By JOHNSON O. ESEZOBO
01 September 2015   |   2:14 am
The first port of call in the determination of the issues at hand is Section 36 of the 1999 Constitution which guarantees a citizen’s right to fair hearing as well as the other provisions referred to by counsel.

Scale-of-justiceThe first port of call in the determination of the issues at hand is Section 36 of the 1999 Constitution which guarantees a citizen’s right to fair hearing as well as the other provisions referred to by counsel. Section 36(2) referred to by the Appellants’ counsel provides: 1. Without prejudice to the foregoing provisions of this section, a law shall not be invalidated by reason only that it confers on any government or authority power to determine questions arising in the administration of a law that affects or may affect the civil rights and obligations of any person if such law- (a) Provides for an opportunity for the person whose rights and obligations may be affected to make representations to the administering authority makes the decision affecting that person; and (b) Contains no provision making the determination of the administering authority final and conclusive.

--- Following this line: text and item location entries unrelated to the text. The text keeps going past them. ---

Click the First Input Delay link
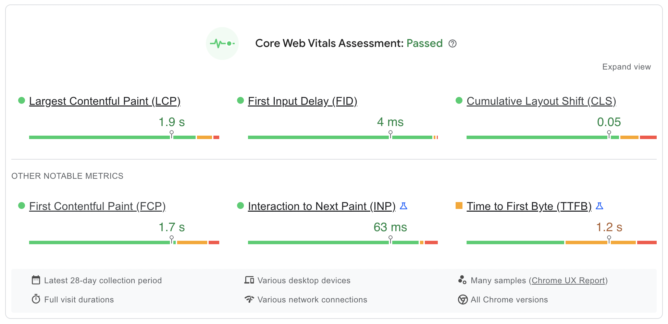 coord(302,101)
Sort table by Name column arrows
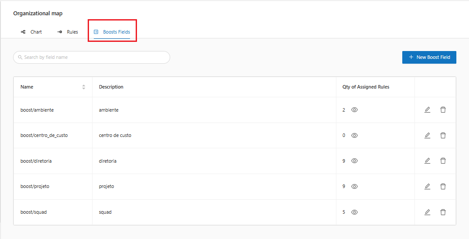The image size is (469, 239). point(83,87)
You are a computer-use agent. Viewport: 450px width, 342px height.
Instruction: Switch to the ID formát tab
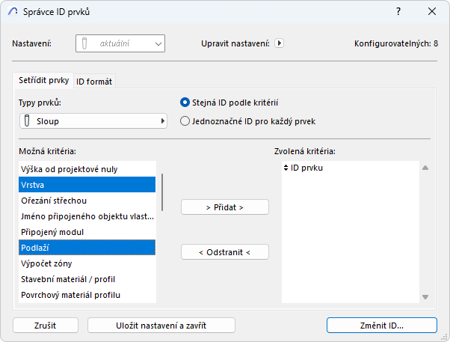(94, 81)
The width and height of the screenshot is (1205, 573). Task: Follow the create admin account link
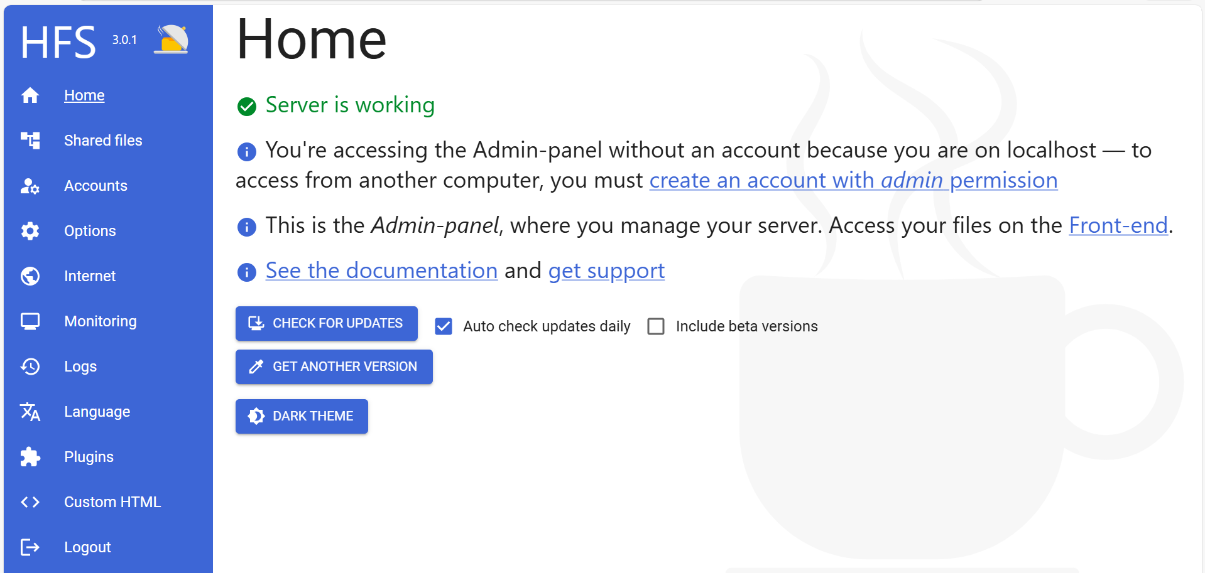pyautogui.click(x=853, y=181)
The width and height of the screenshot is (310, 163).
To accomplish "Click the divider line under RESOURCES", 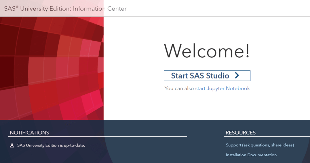I will click(x=267, y=136).
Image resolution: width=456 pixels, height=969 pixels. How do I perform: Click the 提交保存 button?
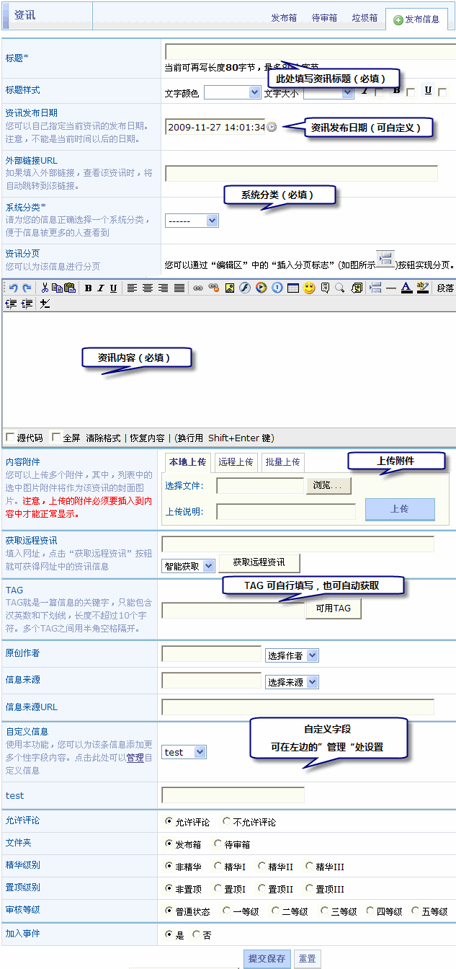tap(267, 958)
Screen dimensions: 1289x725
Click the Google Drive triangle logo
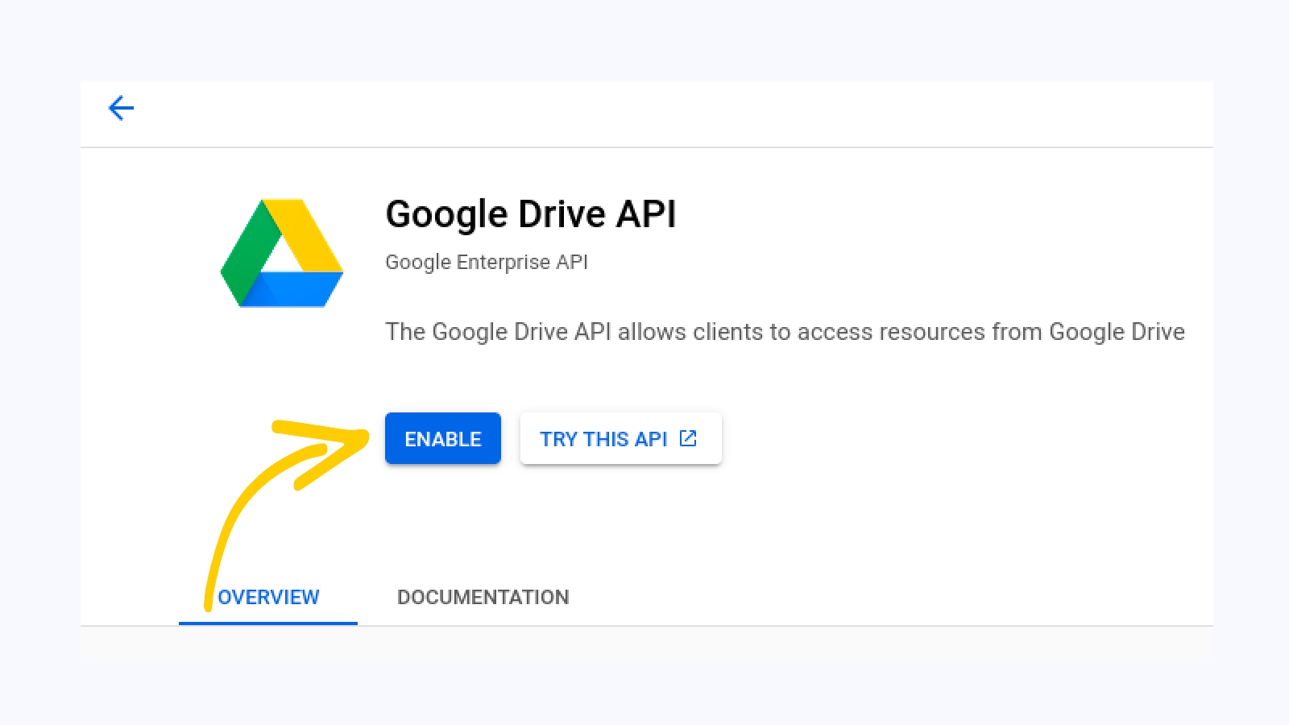(282, 253)
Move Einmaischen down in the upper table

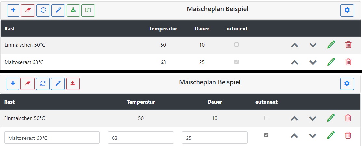(313, 45)
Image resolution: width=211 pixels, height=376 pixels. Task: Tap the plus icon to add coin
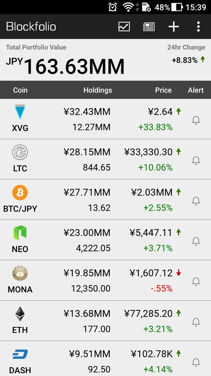pos(174,26)
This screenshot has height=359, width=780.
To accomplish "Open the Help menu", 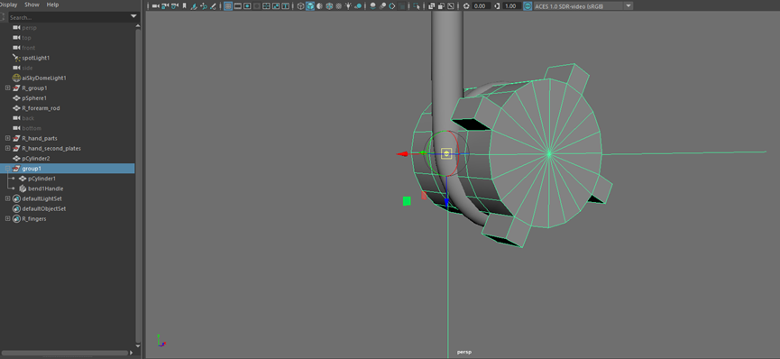I will tap(52, 5).
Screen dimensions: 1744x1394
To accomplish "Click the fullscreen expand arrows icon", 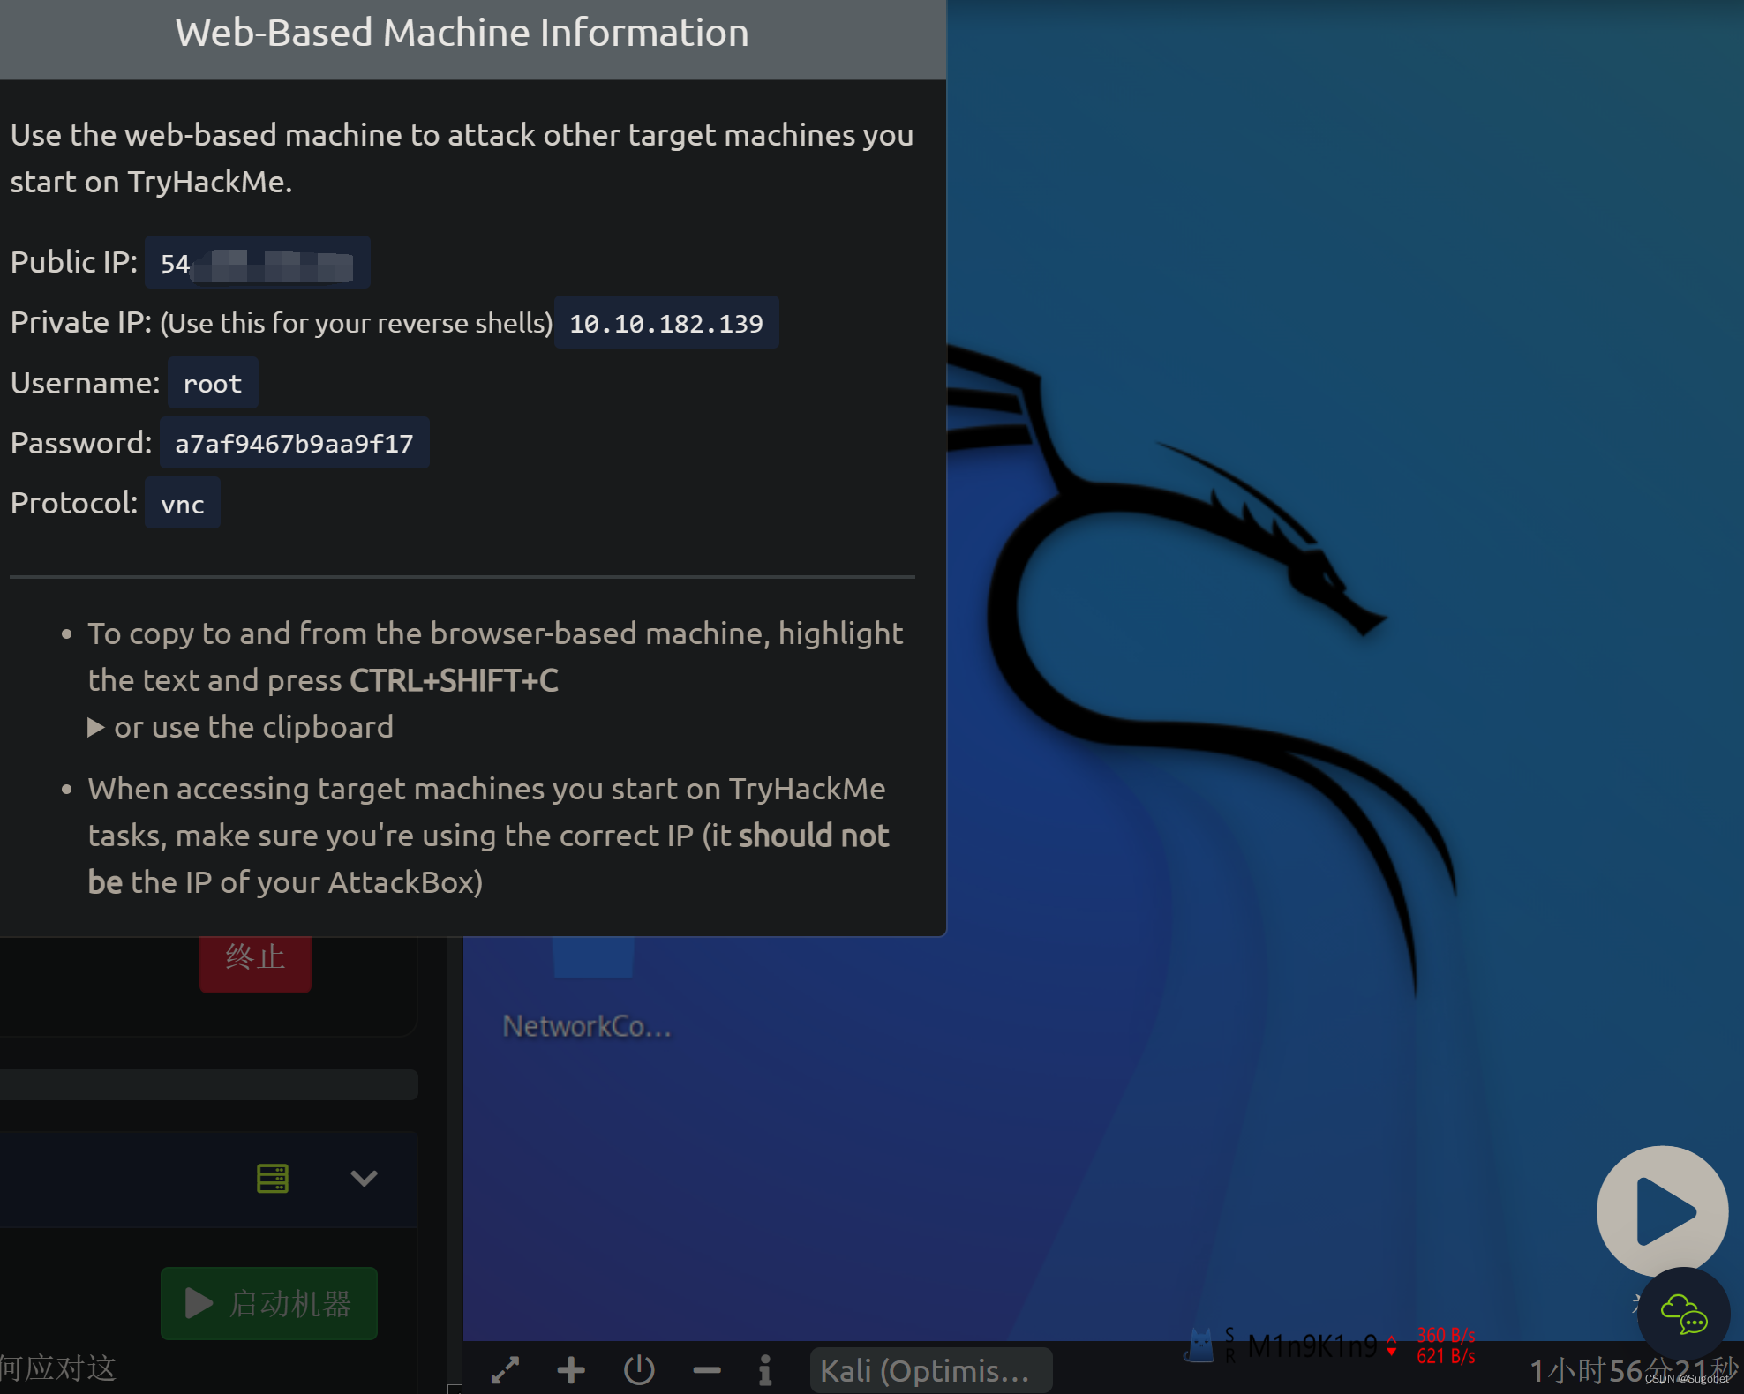I will [505, 1370].
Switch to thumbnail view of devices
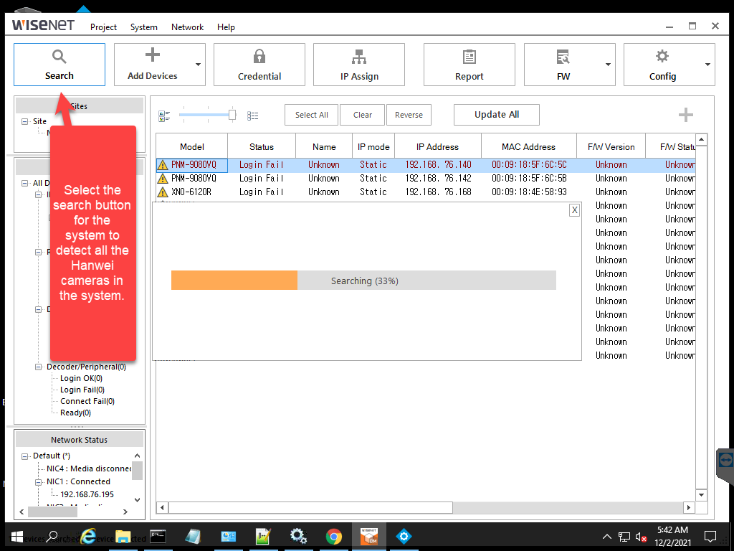734x551 pixels. point(164,115)
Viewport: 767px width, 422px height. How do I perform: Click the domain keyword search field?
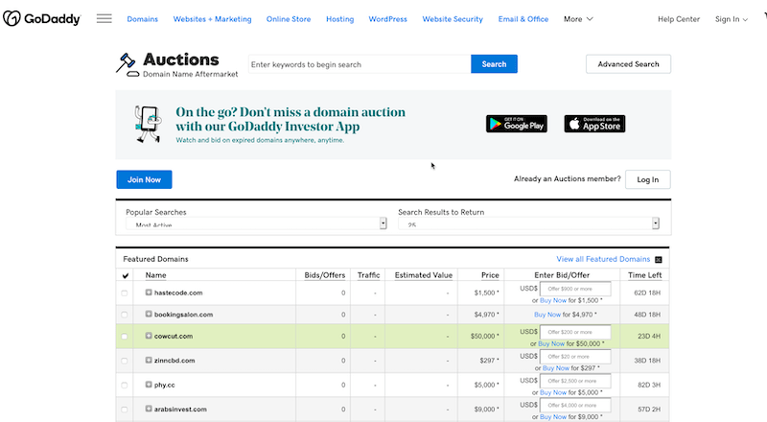click(x=359, y=64)
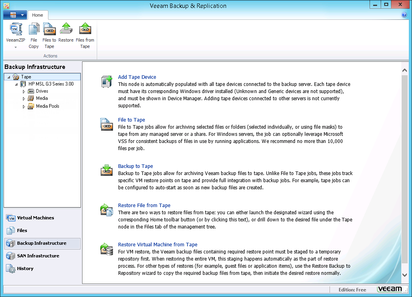Switch to Virtual Machines view
This screenshot has height=297, width=412.
[35, 218]
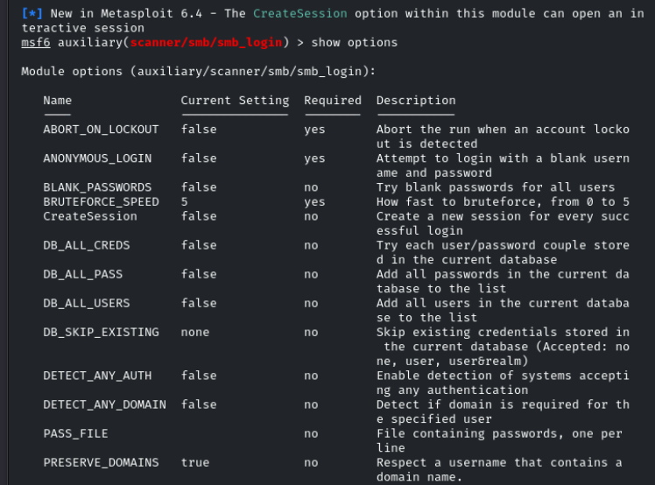Click the red scanner/smb/smb_login module name
The width and height of the screenshot is (655, 485).
[206, 43]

Section 44 states. 1. No movable property or any interest in an immovable property shall be taken possession of compulsorily and no right over or interest in any such property shall be acquired compulsorily in any party of Nigeria except in the manner and for the purposes prescribed by a law that, among other things- (a) Requires the prompt payment of compensation therefore and (b) Gives to person claiming such compensation a right of access for the determination of his interest in the property and the amount of compensation to a court of law or tribunal or body having jurisdiction in the part of Nigeria. 1. Noting in subsection (1) of this section shall be constructed as affecting any general law. (a) For the imposition of enforcement of any tax, rate or duty; (b) For the imposition of penalties or forfeiture for breach of any law, whether under civil process or after conviction for an offence; (c) Relating to the temporary taking of possession of properly for the purpose of any examination, investigation or enquiry;…”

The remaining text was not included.